Saved data entries —
▼

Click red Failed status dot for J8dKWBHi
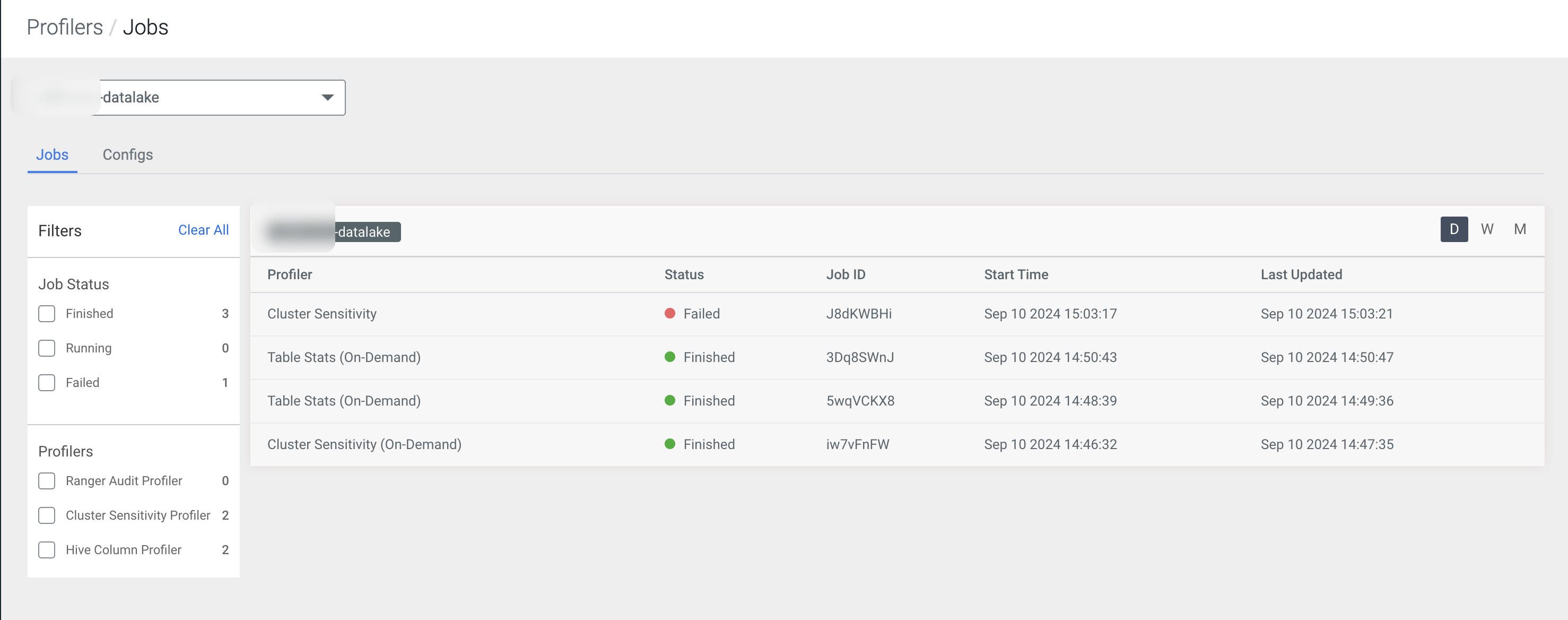The image size is (1568, 620). click(669, 314)
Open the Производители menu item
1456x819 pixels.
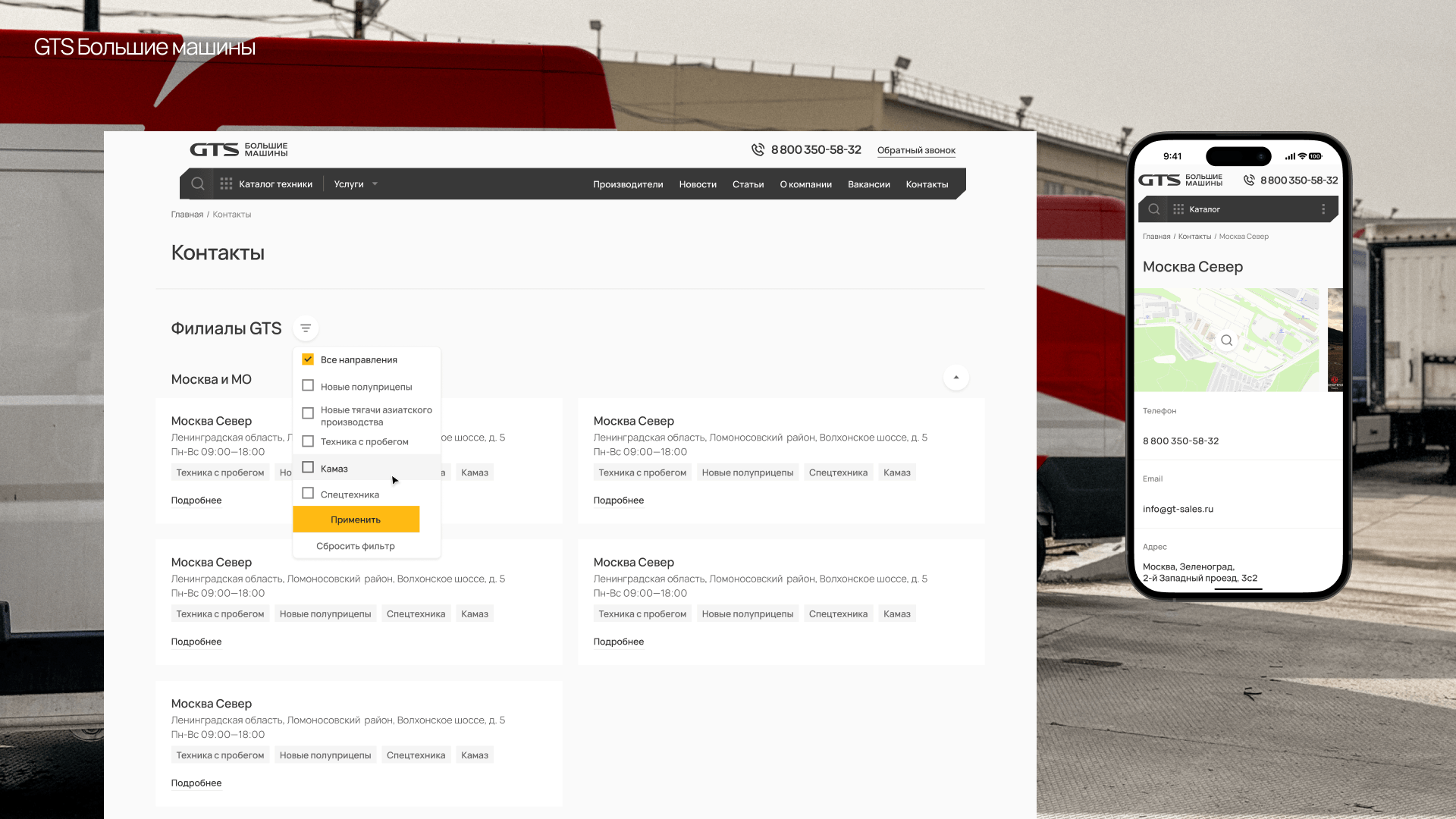click(628, 184)
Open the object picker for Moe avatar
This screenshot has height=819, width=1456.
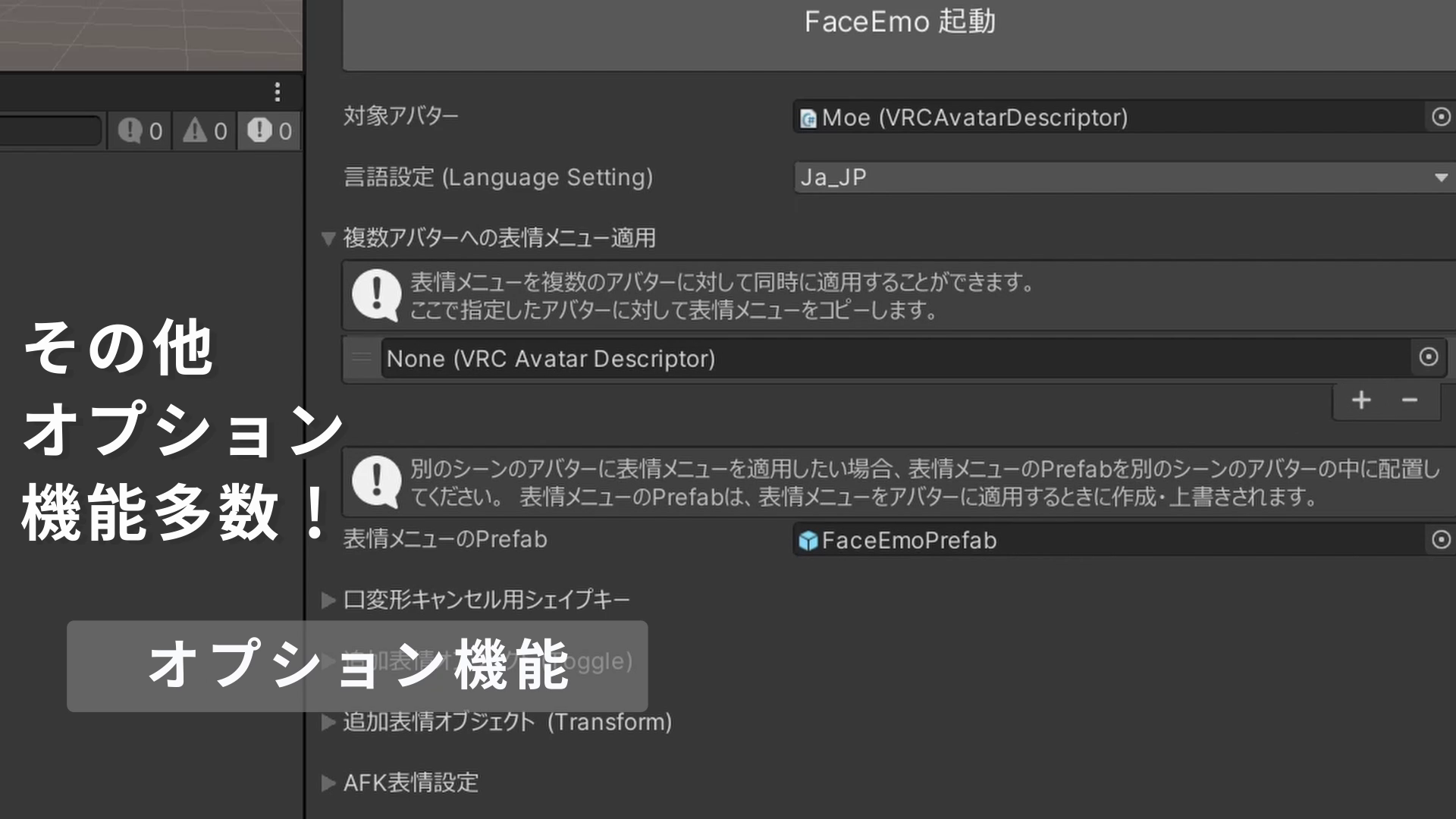tap(1439, 118)
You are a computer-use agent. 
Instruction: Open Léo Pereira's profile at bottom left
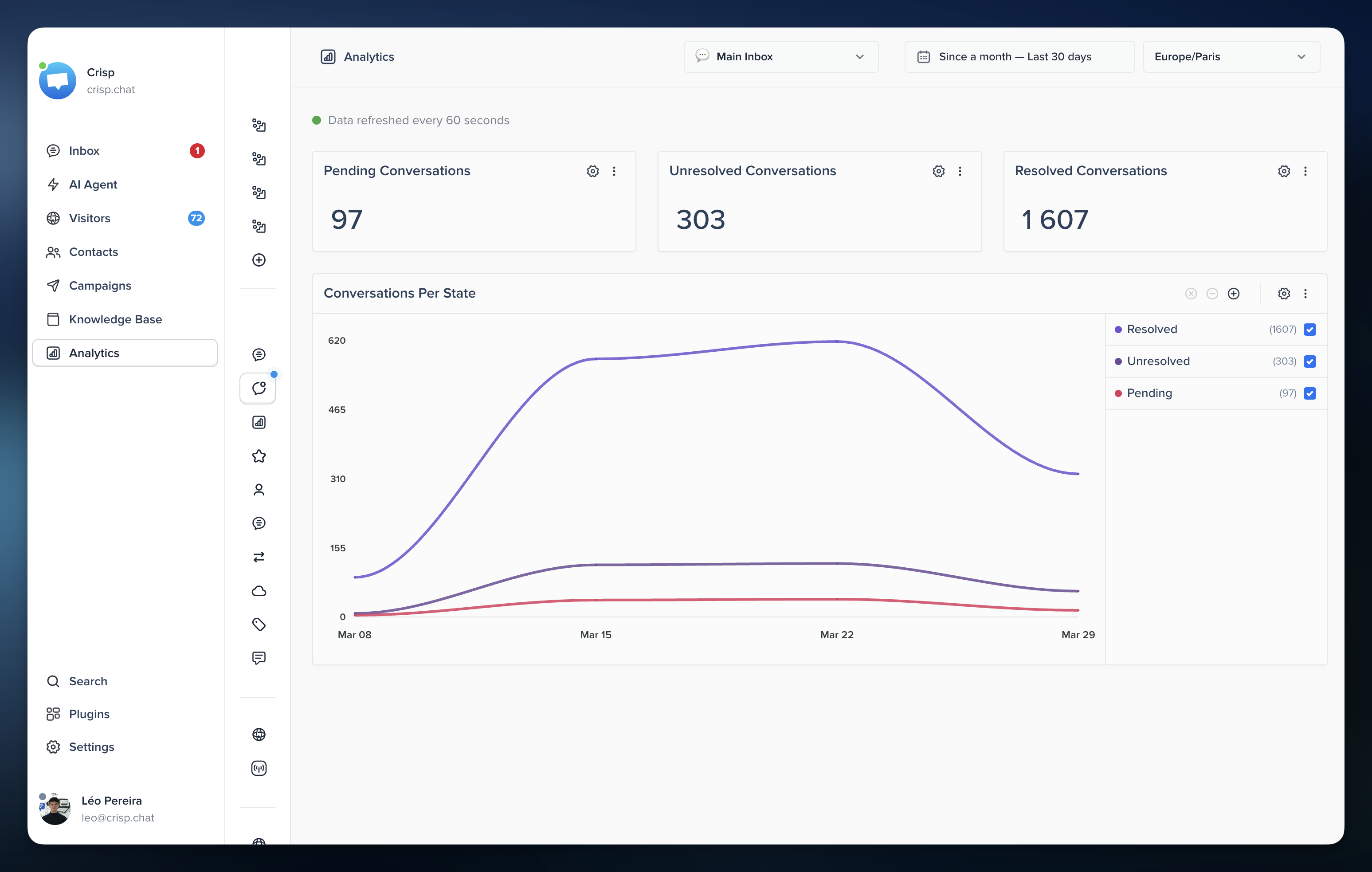(111, 808)
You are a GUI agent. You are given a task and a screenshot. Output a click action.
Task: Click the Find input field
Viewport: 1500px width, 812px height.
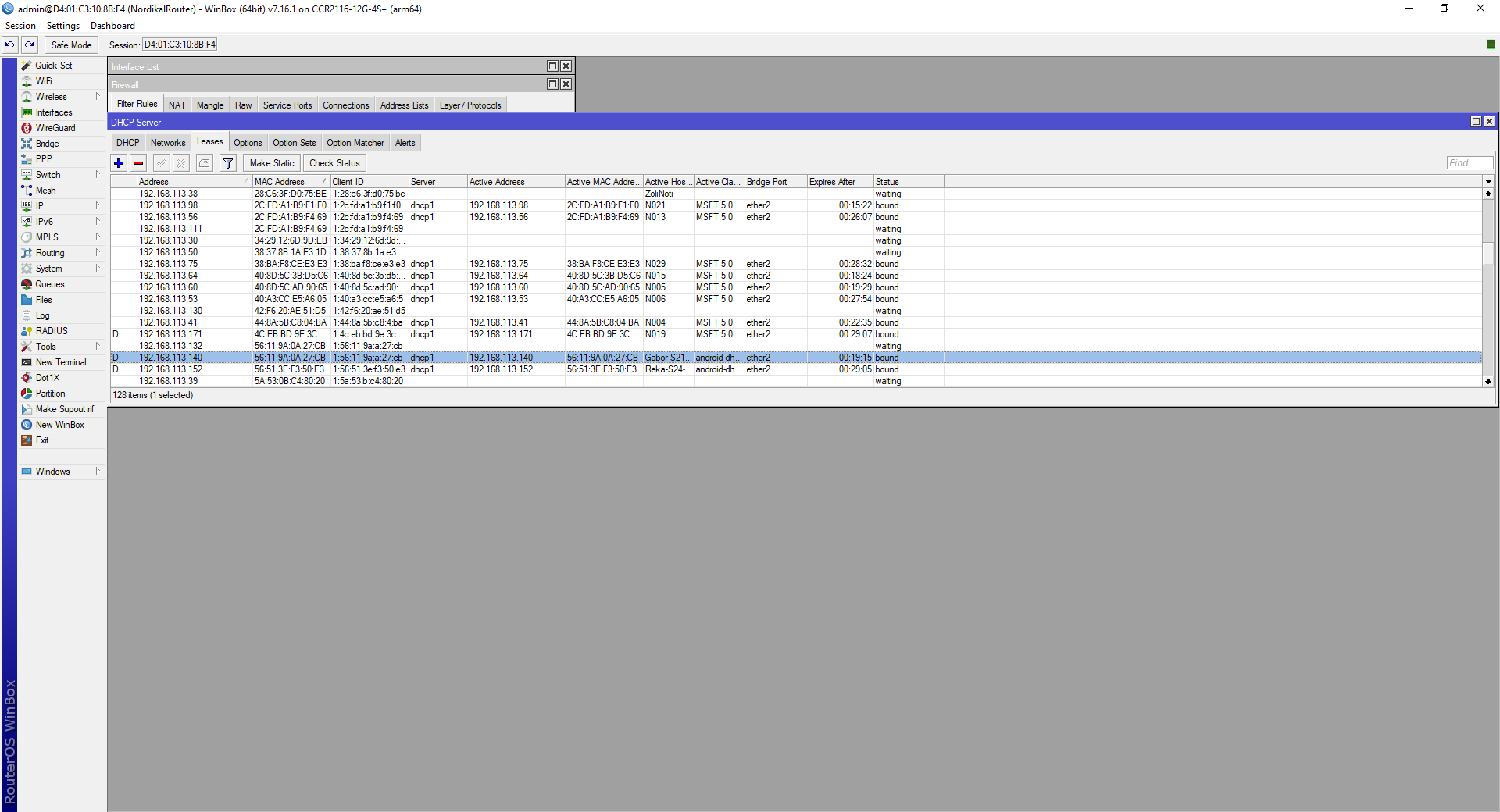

▲

TASK —
An exact copy of the data above is required, printed without its pictures.

ANSWER TO THIS EXERCISE —
Click red Failed status dot for J8dKWBHi
The image size is (1568, 620). click(669, 314)
Open the Производители menu item
1456x819 pixels.
click(628, 184)
Open the object picker for Moe avatar
This screenshot has height=819, width=1456.
tap(1439, 118)
You are a computer-use agent. 
Instruction: Open Léo Pereira's profile at bottom left
(111, 808)
You are a GUI agent. You are given a task and a screenshot. Output a click action.
Task: Click the Find input field
Viewport: 1500px width, 812px height.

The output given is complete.